**Problem 1:** In the text on double buffering, how long does memcpy take for 10,000 LEDs?

━━━ Text section ━━━

Synchronization Flow

Key Point: Effects need read-modify-write access (e.g., blur, ripple effects read neighboring pixels), so memcpy ensures they see a consistent previous frame.

Performance Impact

LEDs Buffer Size memcpy Time % of 60fps Frame
1,000 3 KB 10 µs 0.06%
5,000 15 KB 50 µs 0.3%
10,000 30 KB 100 µs 0.6%
20,000 60 KB 200 µs 1.2%

Conclusion: Double buffering overhead is negligible (<1% for typical setups).

Performance Budget at 60fps

Per-Frame Time Budget (16.66ms)

gantt
    title Core 0 Timeline (Effect Task)
    dateFormat X
    axisFormat %L

    section WiFi Bursts
    WiFi burst 1    :0, 200
    WiFi burst 2    :5000, 100
    WiFi burst 3    :12000, 150

    section Effect Computation
    memcpy          :500, 100
    Compute effects :600, 14000
    Swap pointers   :14600, 10

    section Idle
    Available       :200, 300
    Available       :14610, 1390
gantt
    title Core 1 Timeline (Driver + SvelteKit)
    dateFormat X
    axisFormat %L

    section Driver Task
    Capture pointer :0, 10
    Send via DMA    :10, 3000

    section SvelteKit
    Process WebSocket :3000, 2000
    JSON serialize    :5000, 1000

    section Driver Task
    Capture pointer :6000, 10
    Send via DMA    :6010, 3000

    section Idle
    Available       :9010, 7656

Overhead Analysis

Source Light Load Heavy Load Peak (Flash Write)

━━━ Dataset ━━━

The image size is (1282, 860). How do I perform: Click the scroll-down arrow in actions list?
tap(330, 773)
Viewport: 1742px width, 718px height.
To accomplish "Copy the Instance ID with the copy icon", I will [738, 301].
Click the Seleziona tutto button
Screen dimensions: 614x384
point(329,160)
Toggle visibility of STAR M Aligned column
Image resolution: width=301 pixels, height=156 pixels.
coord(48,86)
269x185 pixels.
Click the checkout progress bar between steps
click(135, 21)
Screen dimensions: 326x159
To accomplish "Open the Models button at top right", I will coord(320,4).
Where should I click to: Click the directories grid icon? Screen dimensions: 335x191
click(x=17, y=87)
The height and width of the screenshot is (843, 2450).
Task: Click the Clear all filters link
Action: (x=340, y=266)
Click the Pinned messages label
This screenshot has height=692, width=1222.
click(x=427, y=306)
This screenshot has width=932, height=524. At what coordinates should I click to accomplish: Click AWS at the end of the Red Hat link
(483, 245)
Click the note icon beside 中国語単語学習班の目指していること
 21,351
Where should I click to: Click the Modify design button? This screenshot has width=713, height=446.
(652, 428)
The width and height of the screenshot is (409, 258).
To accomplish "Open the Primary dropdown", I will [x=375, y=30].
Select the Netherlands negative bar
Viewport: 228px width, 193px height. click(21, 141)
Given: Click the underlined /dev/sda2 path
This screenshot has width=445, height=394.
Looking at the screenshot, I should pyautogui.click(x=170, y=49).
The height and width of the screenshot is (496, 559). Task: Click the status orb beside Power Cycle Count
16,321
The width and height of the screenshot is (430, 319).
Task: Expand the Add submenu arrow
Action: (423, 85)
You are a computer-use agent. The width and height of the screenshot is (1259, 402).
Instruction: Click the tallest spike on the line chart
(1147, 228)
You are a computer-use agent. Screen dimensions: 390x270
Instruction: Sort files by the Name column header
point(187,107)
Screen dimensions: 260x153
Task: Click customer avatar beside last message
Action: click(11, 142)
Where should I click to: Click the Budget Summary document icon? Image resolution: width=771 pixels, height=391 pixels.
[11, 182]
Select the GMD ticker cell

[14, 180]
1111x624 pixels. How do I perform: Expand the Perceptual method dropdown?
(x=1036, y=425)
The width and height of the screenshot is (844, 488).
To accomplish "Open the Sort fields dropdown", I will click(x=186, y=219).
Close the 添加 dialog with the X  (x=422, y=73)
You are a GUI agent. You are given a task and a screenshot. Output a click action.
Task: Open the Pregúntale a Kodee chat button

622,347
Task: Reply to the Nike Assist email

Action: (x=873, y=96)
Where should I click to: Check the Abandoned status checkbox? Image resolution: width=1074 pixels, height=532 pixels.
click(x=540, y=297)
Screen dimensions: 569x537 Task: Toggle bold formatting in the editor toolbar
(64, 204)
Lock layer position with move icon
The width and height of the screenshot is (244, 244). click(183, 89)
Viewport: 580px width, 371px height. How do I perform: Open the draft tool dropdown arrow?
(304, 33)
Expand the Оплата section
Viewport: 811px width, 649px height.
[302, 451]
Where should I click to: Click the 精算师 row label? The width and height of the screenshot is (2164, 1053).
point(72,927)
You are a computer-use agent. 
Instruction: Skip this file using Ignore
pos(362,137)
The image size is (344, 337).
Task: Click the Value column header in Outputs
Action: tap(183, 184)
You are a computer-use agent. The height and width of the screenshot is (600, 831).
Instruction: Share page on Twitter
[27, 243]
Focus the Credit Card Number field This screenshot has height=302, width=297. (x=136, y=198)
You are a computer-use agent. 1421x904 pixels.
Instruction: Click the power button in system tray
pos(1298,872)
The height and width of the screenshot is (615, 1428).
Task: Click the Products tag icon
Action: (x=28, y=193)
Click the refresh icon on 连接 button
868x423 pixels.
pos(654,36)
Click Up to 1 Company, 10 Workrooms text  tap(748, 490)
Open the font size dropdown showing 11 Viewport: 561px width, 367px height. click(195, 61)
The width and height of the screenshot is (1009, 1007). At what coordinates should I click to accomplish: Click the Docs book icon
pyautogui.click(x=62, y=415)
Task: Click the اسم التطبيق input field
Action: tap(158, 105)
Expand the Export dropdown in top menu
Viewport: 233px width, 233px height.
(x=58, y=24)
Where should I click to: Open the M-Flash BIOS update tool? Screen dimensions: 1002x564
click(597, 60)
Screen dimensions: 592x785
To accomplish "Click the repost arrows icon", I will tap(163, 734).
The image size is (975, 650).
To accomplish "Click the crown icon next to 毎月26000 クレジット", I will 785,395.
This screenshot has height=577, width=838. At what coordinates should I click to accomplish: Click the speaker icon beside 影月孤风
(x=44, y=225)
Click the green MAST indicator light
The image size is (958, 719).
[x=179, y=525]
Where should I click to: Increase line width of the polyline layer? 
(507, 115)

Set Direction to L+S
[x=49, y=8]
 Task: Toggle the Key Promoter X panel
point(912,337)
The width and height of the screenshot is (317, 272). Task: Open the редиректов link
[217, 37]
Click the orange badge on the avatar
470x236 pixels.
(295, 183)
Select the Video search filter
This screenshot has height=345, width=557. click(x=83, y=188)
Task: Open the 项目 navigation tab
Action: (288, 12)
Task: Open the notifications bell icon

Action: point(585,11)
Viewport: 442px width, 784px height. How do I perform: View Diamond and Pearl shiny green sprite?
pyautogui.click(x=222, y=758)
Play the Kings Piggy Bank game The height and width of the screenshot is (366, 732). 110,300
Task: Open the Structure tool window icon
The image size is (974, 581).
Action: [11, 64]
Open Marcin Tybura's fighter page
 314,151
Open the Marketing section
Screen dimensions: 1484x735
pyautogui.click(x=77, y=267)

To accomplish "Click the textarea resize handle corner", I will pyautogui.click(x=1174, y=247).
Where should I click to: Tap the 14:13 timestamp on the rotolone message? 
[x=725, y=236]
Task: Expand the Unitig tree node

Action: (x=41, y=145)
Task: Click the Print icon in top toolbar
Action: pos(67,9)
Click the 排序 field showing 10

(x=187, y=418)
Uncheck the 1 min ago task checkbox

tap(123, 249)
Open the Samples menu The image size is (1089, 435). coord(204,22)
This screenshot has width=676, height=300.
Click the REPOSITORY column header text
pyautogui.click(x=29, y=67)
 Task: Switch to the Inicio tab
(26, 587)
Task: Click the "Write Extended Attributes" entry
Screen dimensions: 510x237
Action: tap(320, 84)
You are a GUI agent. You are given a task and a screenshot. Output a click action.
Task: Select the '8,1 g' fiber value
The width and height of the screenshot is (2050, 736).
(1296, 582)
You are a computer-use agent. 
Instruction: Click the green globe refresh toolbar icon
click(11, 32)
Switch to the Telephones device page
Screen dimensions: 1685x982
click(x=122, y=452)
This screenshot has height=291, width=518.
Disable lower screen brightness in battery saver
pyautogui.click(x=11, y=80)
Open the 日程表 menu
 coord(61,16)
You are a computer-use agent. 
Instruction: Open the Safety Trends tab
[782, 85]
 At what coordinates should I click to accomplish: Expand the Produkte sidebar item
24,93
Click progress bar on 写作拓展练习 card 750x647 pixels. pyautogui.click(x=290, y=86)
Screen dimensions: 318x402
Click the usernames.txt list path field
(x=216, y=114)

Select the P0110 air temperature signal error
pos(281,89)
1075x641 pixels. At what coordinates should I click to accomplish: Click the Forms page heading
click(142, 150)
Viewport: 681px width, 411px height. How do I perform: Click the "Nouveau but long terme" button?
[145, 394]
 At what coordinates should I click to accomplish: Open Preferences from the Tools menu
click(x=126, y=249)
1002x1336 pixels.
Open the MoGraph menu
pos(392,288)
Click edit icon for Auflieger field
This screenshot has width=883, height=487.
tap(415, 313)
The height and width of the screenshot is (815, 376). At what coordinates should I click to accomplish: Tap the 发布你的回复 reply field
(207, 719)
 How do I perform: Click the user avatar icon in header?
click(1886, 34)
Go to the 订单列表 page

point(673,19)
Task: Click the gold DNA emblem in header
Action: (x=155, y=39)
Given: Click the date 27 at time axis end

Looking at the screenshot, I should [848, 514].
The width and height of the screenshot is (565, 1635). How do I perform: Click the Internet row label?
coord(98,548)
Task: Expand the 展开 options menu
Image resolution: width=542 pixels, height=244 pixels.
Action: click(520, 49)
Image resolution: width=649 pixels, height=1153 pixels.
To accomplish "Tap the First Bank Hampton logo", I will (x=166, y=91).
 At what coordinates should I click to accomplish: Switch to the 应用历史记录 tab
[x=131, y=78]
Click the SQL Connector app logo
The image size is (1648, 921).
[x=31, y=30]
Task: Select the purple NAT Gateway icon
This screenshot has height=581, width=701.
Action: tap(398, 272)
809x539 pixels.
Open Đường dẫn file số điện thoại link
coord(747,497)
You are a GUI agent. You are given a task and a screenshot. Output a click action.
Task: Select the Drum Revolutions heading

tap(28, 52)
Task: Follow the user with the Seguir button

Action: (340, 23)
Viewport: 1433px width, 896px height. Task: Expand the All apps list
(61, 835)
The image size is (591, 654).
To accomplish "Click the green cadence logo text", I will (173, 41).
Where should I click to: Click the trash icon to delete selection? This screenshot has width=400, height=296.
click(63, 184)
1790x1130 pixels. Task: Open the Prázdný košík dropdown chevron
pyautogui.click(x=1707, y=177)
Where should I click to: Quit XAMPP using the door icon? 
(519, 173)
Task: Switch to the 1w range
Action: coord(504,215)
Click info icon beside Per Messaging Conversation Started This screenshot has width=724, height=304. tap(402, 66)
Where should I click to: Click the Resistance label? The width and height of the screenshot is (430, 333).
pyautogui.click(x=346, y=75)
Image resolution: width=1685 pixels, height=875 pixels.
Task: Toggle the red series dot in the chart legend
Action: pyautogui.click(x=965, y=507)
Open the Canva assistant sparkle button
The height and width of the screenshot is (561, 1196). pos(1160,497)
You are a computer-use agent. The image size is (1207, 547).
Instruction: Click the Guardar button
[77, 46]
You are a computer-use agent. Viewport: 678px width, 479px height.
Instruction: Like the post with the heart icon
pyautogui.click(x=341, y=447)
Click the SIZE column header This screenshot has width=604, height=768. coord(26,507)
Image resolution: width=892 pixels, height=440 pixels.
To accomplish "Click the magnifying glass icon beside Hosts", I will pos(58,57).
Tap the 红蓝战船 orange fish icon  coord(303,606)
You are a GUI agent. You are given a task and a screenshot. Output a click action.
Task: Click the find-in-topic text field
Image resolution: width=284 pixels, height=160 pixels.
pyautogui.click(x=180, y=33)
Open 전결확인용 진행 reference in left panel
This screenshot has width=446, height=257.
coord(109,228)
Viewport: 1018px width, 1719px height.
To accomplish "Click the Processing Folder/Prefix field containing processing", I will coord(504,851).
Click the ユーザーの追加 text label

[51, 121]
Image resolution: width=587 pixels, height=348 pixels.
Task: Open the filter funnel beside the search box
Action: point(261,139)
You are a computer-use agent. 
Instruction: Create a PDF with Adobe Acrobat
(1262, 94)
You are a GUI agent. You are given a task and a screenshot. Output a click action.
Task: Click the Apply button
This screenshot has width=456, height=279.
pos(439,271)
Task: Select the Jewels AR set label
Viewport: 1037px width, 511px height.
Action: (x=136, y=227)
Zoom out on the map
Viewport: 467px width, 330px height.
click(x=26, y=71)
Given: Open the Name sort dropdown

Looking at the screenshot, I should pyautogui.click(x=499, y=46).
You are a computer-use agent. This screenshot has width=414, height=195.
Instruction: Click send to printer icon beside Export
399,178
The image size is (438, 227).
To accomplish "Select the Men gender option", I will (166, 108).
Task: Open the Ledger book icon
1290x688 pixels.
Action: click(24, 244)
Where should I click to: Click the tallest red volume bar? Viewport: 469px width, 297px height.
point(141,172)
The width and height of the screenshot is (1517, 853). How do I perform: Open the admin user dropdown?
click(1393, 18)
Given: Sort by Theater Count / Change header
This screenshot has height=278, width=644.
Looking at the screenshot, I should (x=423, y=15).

━━━

**Problem 2:** Rewrite the rows from the line with "The image size is (438, 227)." through the end of the rows, changing "admin" to "guest" and keeping everything else unchanged.

**Final result 1:** 100 µs.

**Final result 2:**
The image size is (438, 227).
To accomplish "Select the Men gender option", I will (166, 108).
Task: Open the Ledger book icon
1290x688 pixels.
Action: click(24, 244)
Where should I click to: Click the tallest red volume bar? Viewport: 469px width, 297px height.
point(141,172)
The width and height of the screenshot is (1517, 853). How do I perform: Open the guest user dropdown?
click(1393, 18)
Given: Sort by Theater Count / Change header
This screenshot has height=278, width=644.
Looking at the screenshot, I should (x=423, y=15).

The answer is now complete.